Step 9: Elbow and Arm: the Cable-Tie Joint

Description:This joint is a simple hinge joint with the cable tie tied around a short PU tube, and the cropped tail of the cable-tie is inserted and fixed into the forearm PU tube as shown in Photo #2. The short length of the PU tube that acts as the hinge is attached to the upper arm with Araldite. So if the upper arm and the short tube are considered as the static part, then the cable tie and the forearm are the rotating part.

  1. Cut the PU tubes with a shaving blade according to the cutting diagrams -Photo #1. In this photo the cutting diagram is for the right arm. For the left arm, it will be a mirror image, with the same dimensions shown.
  2. On a PU tube of 10 mm OD and 12 mm length, tie a cable tie (moderately tight). This is the short hinge tube. On the tail of this cable-tie, slip in the head of another cable tie. Cut the excess length of the tails of both cable ties as shown in part (a) of photo #2.
  3. Stick a small blob of epoxy putty as shown in part (b) of photo #2. Before it dries completely, check if the 10 OD tube (this the forearm) goes over the blob. Remove the tube and allow the putty to cure (harden).
  4. Apply epoxy resin to the epoxy putty part and to the inside of the 10 OD PU tube (the forearm tube). Insert the putty part into the 10 OD tube with the orientation as shown in part (a) of photo #2.
  5. Stick the 10 OD tube to the table surface with Blu-Tack. Similarly stick the 12 OD tube (upper arm) with Blu-tack to the table so that it touches the exposed part of elbow as shown in the assembly diagram- last stage of photo #1. The Blu-Tack holds the tubes in place while adhesive sets.
  6. Apply araldite to the places in contact as shown in the assembly diagram- last stage of photo #1. Let the Araldite set.
  7. The final step in this procedure is to attach the shoulder ball and the bead that is part of the wrist joint. This assembly is shown in photo #4.
  8. The Elbow joint with upper arm and forearm is ready.
  9. The assembled arms are seen in photo #5. The two arms have been oriented differently with respect to each other, to show the back view and side view.
  10. This type of hinge joint is also used in the toes of the feet. The diameter of the hinge tube is 6 mm there, and a single cable tie is used for each foot. Refer to the 'Foot' step to see how the head of the secured cable tie is to be inserted into the 8 mm OD tube. Using a blue cable tie would blend it with the other blue tubes.

• _Entries supplied_:
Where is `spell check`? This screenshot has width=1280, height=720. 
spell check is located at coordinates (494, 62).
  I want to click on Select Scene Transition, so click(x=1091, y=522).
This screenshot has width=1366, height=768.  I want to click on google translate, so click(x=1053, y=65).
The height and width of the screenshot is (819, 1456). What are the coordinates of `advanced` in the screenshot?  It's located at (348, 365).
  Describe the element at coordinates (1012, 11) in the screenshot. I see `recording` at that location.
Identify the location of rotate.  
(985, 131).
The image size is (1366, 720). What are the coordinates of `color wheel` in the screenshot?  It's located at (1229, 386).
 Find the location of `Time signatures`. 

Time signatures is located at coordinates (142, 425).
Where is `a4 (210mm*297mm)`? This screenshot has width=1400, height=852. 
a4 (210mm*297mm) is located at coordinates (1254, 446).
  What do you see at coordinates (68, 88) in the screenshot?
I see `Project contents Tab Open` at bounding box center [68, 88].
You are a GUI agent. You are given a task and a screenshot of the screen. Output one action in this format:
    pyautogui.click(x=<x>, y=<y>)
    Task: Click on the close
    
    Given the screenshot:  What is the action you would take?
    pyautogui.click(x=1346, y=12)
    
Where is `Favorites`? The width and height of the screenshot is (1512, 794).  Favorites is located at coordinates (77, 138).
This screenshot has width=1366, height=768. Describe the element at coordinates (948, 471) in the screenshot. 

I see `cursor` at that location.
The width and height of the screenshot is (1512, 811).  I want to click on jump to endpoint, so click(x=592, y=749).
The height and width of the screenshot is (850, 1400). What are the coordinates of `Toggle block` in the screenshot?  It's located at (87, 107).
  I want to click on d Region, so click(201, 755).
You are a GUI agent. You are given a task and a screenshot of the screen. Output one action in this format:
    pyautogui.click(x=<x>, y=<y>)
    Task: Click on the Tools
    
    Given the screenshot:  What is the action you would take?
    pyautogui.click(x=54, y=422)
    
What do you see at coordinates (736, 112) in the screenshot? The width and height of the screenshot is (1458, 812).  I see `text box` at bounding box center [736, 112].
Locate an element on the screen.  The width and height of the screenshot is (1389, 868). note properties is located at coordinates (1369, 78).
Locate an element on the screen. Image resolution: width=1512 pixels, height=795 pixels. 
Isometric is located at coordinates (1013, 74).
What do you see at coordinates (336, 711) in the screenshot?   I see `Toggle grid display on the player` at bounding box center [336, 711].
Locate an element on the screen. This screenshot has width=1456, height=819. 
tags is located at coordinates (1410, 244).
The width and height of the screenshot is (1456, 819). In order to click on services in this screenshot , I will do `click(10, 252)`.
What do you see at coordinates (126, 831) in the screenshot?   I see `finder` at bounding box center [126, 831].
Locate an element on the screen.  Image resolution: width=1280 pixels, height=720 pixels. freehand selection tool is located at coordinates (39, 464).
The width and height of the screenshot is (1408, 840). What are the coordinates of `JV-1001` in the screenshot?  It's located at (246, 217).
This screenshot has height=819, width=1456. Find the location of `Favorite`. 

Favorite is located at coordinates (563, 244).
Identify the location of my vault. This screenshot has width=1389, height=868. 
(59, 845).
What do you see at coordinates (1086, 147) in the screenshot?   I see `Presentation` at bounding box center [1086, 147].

• _Stated goal A_:
In the cable-tie joint instructions, what is used to attach the short hinge tube to the upper arm?
• _Stated goal B_:
Reproduce the stretch of the cable-tie joint instructions from "6. Apply araldite" through "forearm is ready.".

• _Right answer A_:
Araldite

• _Right answer B_:
6. Apply araldite to the places in contact as shown in the assembly diagram- last stage of photo #1. Let the Araldite set.
  7. The final step in this procedure is to attach the shoulder ball and the bead that is part of the wrist joint. This assembly is shown in photo #4.
  8. The Elbow joint with upper arm and forearm is ready.